Am 400. Verhandlungstag in Saal A 101 des Oberlandesgerichts München gab es das Plädoyer von Hardy Langer, Anwalt zweier Schwestern des 2004 in Rostock vom „Nationalsozialistischen Untergrund“ erschossenen Mehmet Turgut. Dieser wandte sich auch direkt an die Hauptangeklagte Beate Zschäpe. „Frau Zschäpe, Sie sind eine sehr starke Person“, sagte Langer. „Sie machen genau das, was Sie wollen, Sie lassen sich nichts vormachen, Sie sind kein Blättchen im Winde, das andere hin- und herpusten.“ Das Entscheidende, damit eine starke Person auch eine starke Persönlichkeit werde, sei das Vorhandensein einer Seele. Ohne Seele würden Kraft und Wille zum Selbstzweck. „Frau Zschäpe, bedenken Sie: Das Gericht schließt aus dieser Kraft und aus dieser Willensstärke möglicherweise auf eine besondere Gefährlichkeit Ihrer Person. Zschäpe gebe „den Mitgliedern des Senats keine Chance, irgendetwas Authentisches hinter Ihrer Fassade zu erkennen“, so Langer.

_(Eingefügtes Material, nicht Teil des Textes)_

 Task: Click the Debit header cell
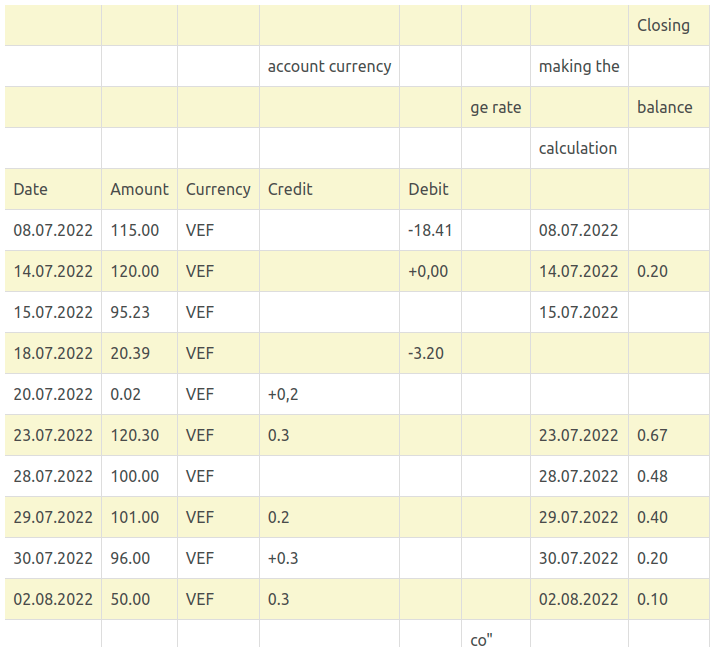(x=429, y=189)
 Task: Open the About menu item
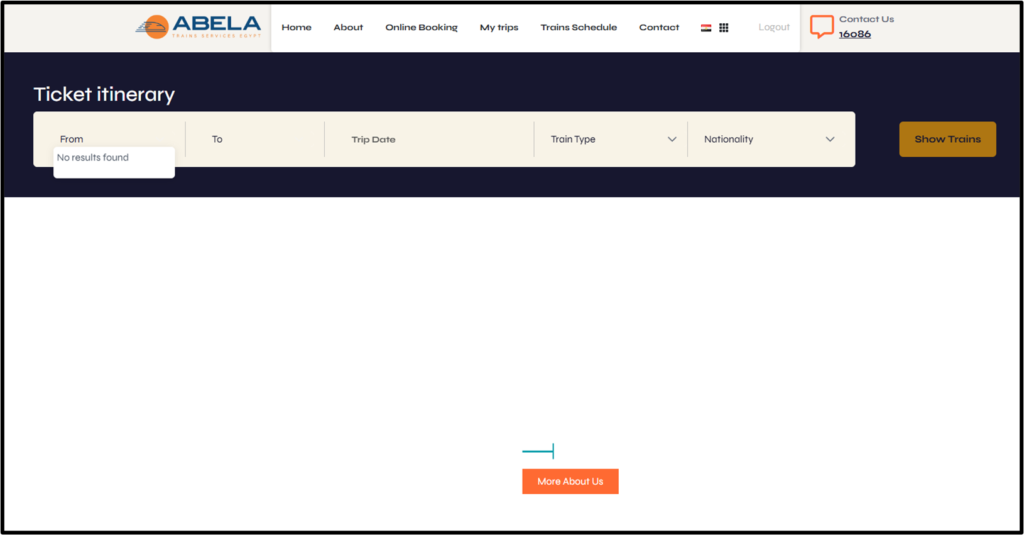[x=348, y=28]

Am letzten Verhandlungstag im Jahr trug Rechtsanwalt Bernd Behnke vor, der einen Bruder des im Februar 2004 in Rostock erschossenen Mehmet Turgut vertritt. Außer Behnke hielten vier weitere Nebenklage-Anwälte ihre Plädoyers: Die Juristin Monika Müller-Laschet – sie vertritt drei Opfer des Nagelbombenanschlags vom Juni 2004 in der Kölner Keupstraße – berichtete dabei von den anhaltenden Problemen einer ihrer Mandantinnen. Die türkischstämmige Frau hätte nach ihrer Zeugenaussage im „NSU“-Prozess noch im Gericht einen „kompletten Zusammenbruch“ erlitten und sei bis heute krank geschrieben, sagte Müller-Laschet. Im Januar 2015 war diese Mandantin in der Hauptverhandlung aufgetreten und berichtete dabei über massive psychische Probleme seit dem Anschlag.

Der Prozess wird zwischen dem 09. und 11.01.2018 fortgesetzt.